_Reading passage_
:::::

When a higher boost pressure is permitted, the control module opens the turbocharger (TC) control valve further. Some of the boost pressure which affects the pressure regulators for the boost pressure control (BPC) valves is released back into the turbocharger (TC) intake. This lowers the control pressure, the boost pressure control (BPC) valves open later and the boost pressure increases.
Because the control module calculates the boost pressure using the signal from the boost pressure sensor and the intake temperature sensor, there is automatic compensation of boost pressure control when driving at altitude and at different temperatures. As a result engine power will not be noticeably affected by the air density or temperature.
The engine control module (ECM) can diagnose the turbocharger (TC) control function.

Fuel pressure regulation





General
Fuel pressure regulation for demand controlled fuel pumps (DECOS - Demand Controlled fuel Supply) means that the fuel pressure is controlled steplessly by varying the output of the fuel pump. The design of the system allows a greater maximum pressure (approximately 6.5 bar) in the fuel pump. This pressure is used in extreme situations, such as heavy engine load for example.

:::::

_Material shown_
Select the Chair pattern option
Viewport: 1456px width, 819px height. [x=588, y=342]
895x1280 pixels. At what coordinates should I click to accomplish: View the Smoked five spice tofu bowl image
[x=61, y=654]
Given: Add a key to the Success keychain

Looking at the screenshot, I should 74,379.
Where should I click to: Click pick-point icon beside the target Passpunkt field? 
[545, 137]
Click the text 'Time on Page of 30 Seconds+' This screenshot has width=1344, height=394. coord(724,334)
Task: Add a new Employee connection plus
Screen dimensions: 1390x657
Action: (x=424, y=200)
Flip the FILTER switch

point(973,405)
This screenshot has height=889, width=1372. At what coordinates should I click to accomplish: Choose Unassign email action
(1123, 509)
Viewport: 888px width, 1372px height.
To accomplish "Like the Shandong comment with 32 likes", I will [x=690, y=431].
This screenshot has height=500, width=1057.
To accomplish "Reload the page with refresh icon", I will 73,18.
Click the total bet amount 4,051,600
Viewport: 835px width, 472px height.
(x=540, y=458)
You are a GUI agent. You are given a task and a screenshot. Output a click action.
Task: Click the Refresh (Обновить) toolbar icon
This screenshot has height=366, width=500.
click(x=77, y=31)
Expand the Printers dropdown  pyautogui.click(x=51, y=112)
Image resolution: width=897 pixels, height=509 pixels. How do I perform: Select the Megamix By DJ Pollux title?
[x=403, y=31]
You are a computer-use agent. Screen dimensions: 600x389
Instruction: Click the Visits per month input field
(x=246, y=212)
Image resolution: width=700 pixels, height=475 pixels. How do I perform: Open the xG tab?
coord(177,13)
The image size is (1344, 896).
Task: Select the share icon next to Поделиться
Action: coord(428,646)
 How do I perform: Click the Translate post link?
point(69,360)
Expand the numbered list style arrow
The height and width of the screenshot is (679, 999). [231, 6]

:::::

_What you are asked to do_
Please give the approximate maximum pressure the fuel pump can reach according to the text on turbocharger control and fuel pressure regulation.

_Exercise result_
Approximately 6.5 bar.